Namun Abu Hurairah sendiri menjelaskan dalam Shahih Bukhari, bahwa ia menemani Rasulullah selama 3 tahun. Seolah-olah Abu Hurairah menghitung masa menjadi pengikut setia ‘mulazamah’ hanya selama 3 tahun, yaitu setelah kedatangan mereka dari Khaibar, atau ia tidak menghitung waktu-waktu safar (perjalanan) bersama Nabi shallallahu ‘alaihi wa sallam; baik untuk berperang, berhaji maupun umrah. Sebab, mulazamahnya ketika berada di Madinah sangatlah berbeda dengan mulazamah sewaktu bepergian. Atau masa-masa tersebut diartikan sebagai waktu ketika dia berada di Shuffah (menjadi Ahli Shuffah) yang sangat bersemangat dan antusias. Sedangkan pada waktu lainnya, sikap antusiasme tersebut tidak sebagaimana disebutkan Wallahu a’lam. Atau kurangnya hitungan masa tersebut dengan tidak memasukkan perhitungan saat bepergian ke Bahrain tahun ke delapan Hijriah ditemani Al Alla’ Al Hadrami, gubernur Nabi untuk wilayah Bahrain.

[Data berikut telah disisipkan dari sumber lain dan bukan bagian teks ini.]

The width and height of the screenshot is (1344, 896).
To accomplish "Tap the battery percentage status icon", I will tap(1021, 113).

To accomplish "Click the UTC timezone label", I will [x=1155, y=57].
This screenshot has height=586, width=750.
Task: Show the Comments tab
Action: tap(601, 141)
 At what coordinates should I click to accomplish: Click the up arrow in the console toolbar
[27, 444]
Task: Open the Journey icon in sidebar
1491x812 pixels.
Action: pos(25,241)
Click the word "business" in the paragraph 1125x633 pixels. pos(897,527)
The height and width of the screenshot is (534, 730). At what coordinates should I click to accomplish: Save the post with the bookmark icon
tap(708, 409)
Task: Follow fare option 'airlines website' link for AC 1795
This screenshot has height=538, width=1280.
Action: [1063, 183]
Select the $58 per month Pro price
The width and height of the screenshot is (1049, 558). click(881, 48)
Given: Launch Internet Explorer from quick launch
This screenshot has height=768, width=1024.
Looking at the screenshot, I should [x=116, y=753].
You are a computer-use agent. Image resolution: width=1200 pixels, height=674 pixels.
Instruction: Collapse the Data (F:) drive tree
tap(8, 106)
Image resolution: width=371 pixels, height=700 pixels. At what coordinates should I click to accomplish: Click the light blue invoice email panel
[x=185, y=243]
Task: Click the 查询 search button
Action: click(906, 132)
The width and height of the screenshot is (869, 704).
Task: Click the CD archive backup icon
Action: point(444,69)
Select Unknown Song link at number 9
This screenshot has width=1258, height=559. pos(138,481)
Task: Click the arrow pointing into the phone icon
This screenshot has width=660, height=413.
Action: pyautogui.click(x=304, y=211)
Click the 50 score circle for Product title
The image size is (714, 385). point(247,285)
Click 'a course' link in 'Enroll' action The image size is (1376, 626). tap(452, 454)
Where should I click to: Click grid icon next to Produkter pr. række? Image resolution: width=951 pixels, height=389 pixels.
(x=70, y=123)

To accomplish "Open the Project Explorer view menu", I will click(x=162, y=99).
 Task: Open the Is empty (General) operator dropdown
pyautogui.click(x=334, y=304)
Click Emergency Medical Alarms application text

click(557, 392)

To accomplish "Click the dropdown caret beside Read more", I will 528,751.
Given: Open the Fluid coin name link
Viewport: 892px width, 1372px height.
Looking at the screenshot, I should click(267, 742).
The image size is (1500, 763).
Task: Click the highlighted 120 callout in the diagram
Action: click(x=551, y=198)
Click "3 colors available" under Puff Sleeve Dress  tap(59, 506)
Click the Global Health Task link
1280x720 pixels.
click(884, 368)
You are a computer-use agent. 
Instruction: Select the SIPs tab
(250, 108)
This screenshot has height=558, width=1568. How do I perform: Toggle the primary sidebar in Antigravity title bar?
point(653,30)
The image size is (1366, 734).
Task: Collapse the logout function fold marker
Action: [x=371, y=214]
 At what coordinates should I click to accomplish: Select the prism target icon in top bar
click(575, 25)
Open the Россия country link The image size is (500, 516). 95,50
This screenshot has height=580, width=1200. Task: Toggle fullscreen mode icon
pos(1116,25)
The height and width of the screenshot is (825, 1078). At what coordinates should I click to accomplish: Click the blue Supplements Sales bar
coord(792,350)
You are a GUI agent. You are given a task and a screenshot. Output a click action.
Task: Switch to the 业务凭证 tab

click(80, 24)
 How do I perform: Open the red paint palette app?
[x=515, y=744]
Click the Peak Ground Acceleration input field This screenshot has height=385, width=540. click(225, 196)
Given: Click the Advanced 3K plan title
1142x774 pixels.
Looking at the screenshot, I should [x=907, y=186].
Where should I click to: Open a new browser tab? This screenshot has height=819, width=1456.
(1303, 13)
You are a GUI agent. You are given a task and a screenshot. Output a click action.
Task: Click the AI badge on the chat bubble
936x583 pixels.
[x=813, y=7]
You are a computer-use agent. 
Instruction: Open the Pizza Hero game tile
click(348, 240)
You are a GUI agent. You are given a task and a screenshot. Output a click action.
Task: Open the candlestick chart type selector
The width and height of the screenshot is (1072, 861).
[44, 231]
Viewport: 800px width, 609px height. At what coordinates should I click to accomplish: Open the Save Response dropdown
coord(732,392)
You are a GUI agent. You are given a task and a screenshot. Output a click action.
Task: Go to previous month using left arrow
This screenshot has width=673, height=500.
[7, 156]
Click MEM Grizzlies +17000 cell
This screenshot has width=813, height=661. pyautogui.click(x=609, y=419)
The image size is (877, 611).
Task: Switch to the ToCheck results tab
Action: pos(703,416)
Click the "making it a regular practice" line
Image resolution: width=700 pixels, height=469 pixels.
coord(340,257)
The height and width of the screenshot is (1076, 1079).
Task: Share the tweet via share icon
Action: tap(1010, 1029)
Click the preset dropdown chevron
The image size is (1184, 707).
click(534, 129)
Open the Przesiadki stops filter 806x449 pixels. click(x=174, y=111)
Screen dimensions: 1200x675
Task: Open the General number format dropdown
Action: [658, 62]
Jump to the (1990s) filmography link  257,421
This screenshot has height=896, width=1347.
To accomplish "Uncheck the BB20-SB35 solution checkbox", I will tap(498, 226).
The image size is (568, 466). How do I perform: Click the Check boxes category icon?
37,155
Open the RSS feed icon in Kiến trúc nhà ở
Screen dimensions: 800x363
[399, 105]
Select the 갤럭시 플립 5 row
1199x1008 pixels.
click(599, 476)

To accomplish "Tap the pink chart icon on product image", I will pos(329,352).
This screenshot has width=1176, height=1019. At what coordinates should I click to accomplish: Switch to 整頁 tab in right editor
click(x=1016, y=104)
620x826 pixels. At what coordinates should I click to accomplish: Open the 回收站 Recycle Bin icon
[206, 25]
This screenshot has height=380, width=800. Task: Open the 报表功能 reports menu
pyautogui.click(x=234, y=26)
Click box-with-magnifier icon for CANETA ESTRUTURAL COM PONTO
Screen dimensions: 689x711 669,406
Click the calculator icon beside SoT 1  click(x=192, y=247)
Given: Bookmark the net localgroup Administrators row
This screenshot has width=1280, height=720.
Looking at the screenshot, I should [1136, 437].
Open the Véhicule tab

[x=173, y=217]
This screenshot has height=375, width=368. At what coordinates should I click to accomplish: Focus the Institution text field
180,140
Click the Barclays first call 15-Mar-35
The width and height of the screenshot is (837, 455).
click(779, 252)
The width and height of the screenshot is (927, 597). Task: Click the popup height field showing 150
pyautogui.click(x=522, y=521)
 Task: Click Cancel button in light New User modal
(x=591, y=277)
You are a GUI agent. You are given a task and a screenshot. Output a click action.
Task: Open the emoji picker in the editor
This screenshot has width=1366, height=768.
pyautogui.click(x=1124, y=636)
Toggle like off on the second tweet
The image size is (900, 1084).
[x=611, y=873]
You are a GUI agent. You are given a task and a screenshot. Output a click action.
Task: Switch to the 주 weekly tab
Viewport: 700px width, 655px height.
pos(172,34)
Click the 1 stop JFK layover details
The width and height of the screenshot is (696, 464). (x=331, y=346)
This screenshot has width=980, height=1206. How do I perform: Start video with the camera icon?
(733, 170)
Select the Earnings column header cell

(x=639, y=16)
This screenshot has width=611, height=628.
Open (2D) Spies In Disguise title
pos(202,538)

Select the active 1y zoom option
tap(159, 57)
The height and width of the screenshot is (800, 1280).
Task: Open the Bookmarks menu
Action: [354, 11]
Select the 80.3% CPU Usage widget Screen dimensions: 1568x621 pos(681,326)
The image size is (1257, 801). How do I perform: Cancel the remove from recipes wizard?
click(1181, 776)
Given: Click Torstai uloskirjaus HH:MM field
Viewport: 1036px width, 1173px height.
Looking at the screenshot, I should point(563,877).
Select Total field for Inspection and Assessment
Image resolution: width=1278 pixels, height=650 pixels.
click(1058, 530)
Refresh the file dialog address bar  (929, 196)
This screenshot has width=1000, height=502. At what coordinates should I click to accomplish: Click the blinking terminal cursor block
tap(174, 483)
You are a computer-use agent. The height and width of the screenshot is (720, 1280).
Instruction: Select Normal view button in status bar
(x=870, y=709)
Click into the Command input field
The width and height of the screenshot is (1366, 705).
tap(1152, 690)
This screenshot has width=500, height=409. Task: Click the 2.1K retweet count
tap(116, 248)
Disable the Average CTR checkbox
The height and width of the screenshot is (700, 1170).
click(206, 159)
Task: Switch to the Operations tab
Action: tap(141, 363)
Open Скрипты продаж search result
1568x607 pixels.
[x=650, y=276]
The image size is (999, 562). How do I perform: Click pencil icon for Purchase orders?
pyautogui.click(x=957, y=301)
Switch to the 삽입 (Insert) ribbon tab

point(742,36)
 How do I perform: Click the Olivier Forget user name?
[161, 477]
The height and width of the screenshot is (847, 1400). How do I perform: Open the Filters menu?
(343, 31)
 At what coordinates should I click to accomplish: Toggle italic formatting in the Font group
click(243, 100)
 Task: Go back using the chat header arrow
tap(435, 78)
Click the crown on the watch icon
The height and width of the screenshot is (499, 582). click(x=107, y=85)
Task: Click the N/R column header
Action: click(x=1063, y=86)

KEUTAMAAN YANG DIRAIH ABU HURAIRAH

Sungguh, masuknya Abu Hurairah ke kalangan para sahabat, memberinya keutamaan bertambah-tambah. Dia mendapatkan pahala sebagai sahabat Nabi, mendapatkan sifat adalah (adil) yang menempel pada semua sahabat yang telah ditetapkan dalam ayat Al-Quran dan hadits-hadits Nabi yang mulia. Barangsiapa yang menolaknya, berarti telah menolak Al-Quran dan hadits shahih serta ijma generasi pertama dari kaum muslimin.

Dia mendapatkan keutamaan atas doa Rasulullah kepada kabliahnya, Daus, agar mendapat petunjuk. Juga mendapatkan keutamaan Yaman, karena ia sebagai orang Yaman. Demikian juga mendapatkan pahala hijrah kepada Allah dan Rasul-Nya, karena hijrahnya sebelum penaklukan kota Mekkah dan mendapatkan keutamaan doa Rasulullah kepadanya. Sekaligus mendapatkan keutamaan sebagai orang miskin dan Ahlu Shuffah, pahala berjihad di bawah panji Rasulullah serta pahala menghafal hadits Rasulullah dan menyampaikannya.

CINTA ABU HURAIRAH KEPADA RASULULLAH

Abu Hurairah sangat mencintai Rasulullah shallallahu ‘alaihi wa sallam. Ketulusan cintanya diungkapkan dengan pernyataannya:

“Wahai, baginda Rasulullah. Ketika aku melihat engkau, bahagia kurasakan dalam diriku dan sejuk pandanganku.”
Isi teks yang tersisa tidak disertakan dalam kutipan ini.